┌──
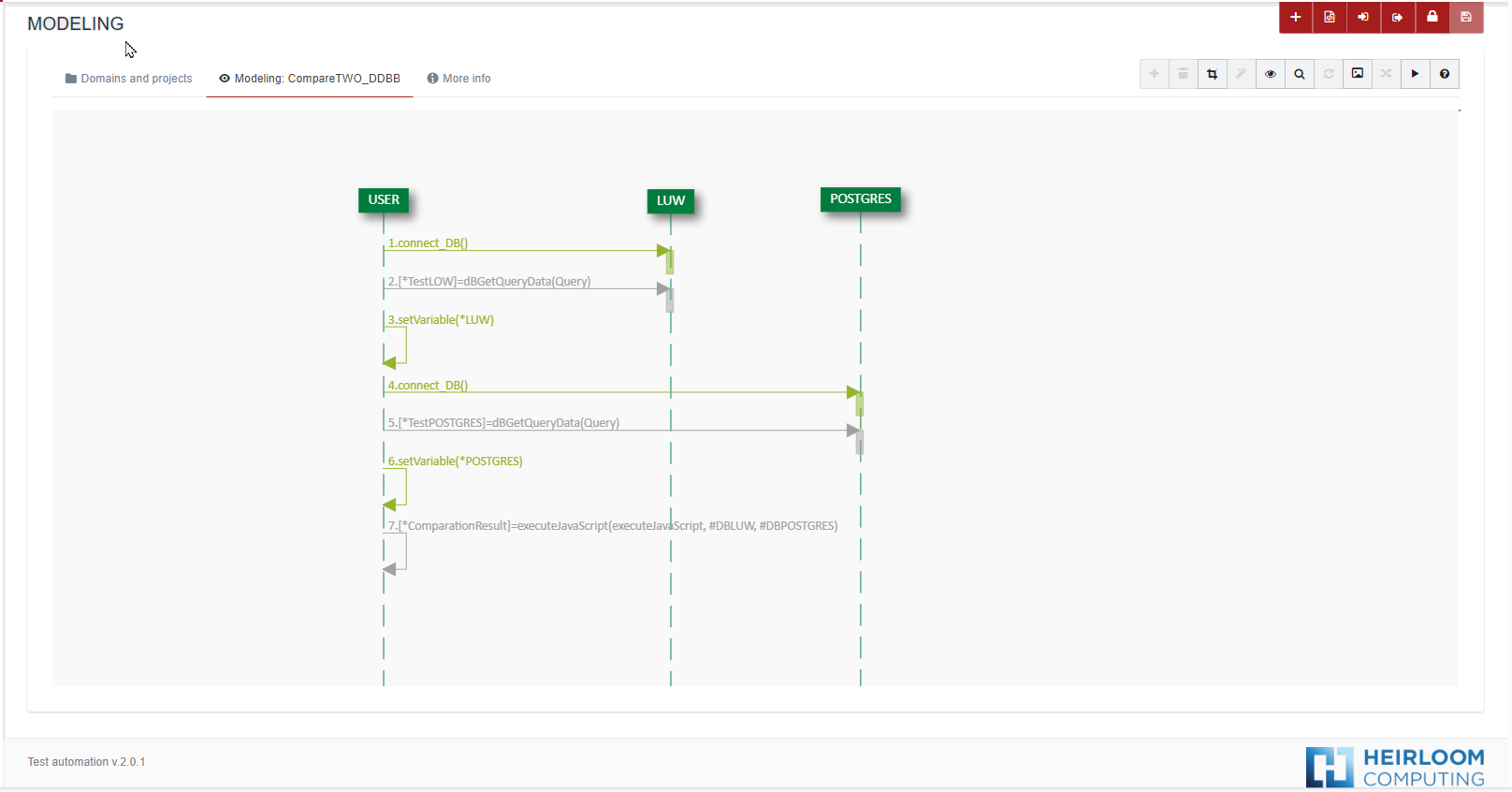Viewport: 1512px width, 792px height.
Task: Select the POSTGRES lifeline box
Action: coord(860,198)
└──
┌──
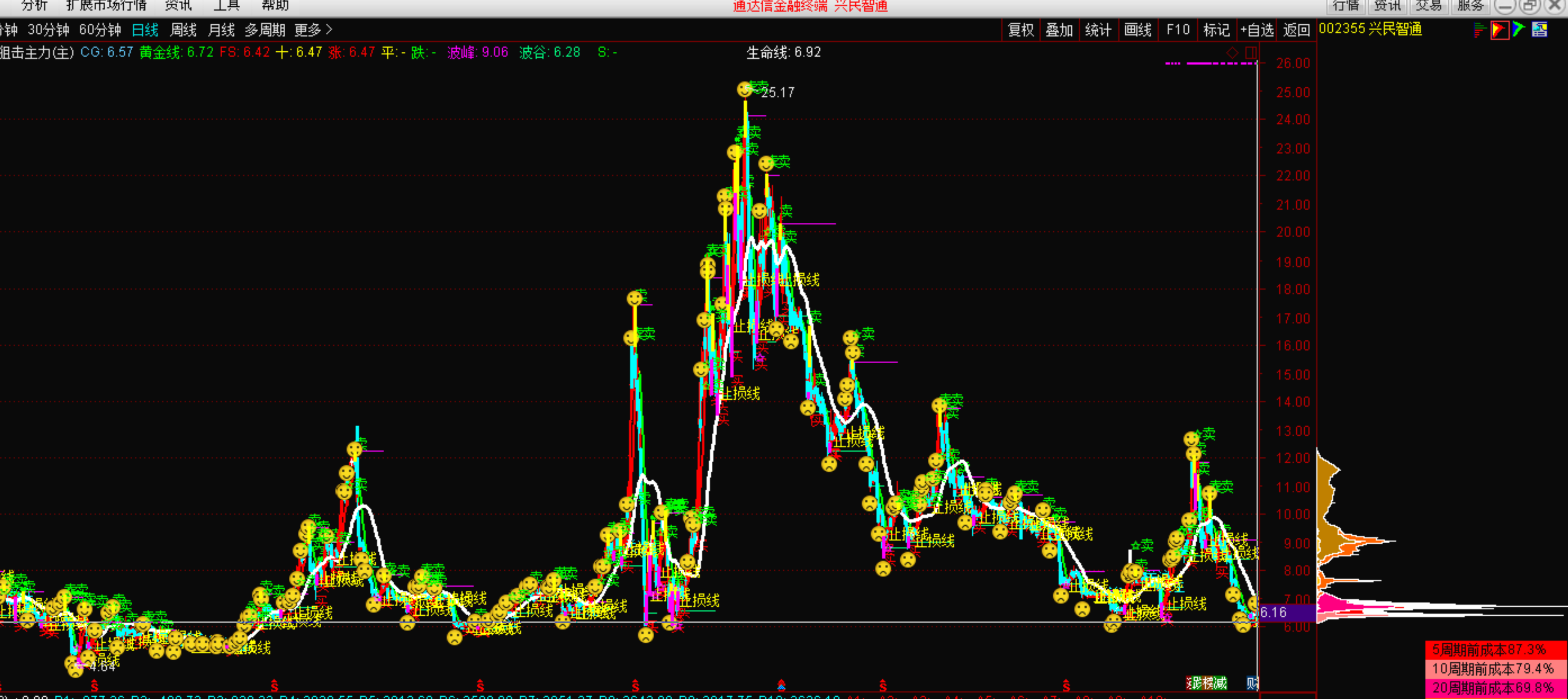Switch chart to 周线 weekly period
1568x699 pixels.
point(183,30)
└──
┌──
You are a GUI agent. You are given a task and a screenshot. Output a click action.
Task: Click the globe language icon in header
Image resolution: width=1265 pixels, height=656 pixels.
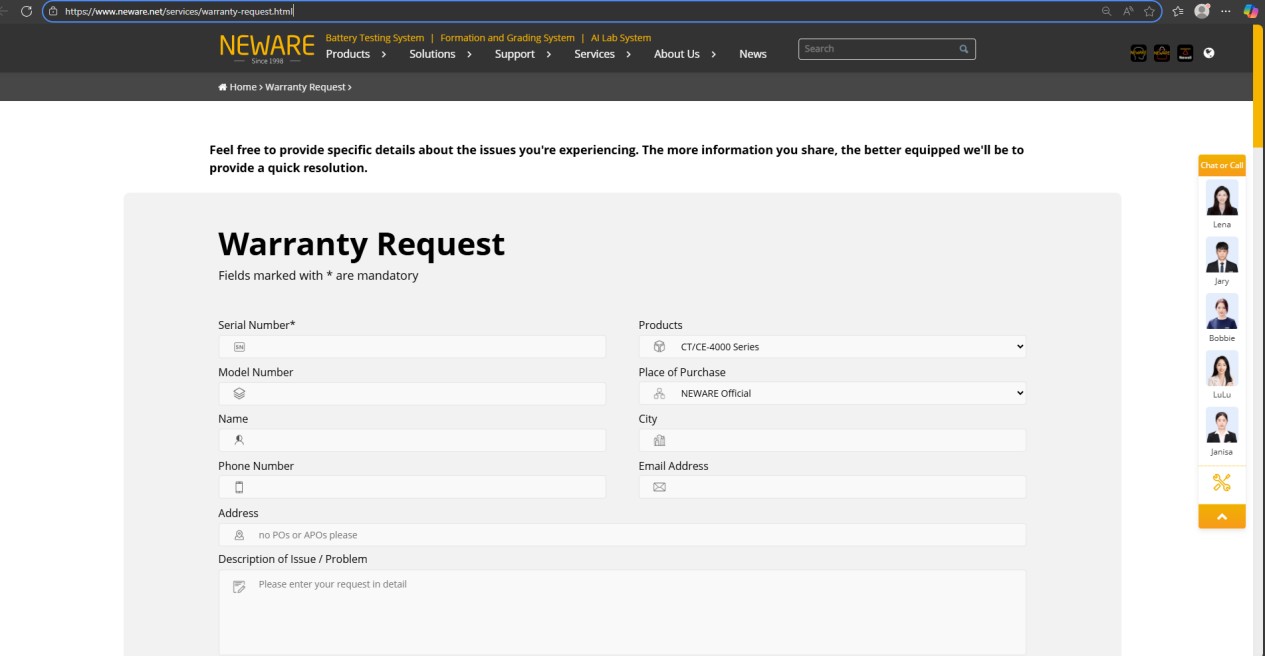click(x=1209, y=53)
└──
** WRITTEN TASK **
In the records starting at the line with "Viewport: 1512px width, 792px height." and ending at the line with "Action: coord(860,198)", put "Highlight" in place of "Select" and give those lines with nothing else changed. Omit the pictures.

** REPLY **
Viewport: 1512px width, 792px height.
Task: Highlight the POSTGRES lifeline box
Action: coord(860,198)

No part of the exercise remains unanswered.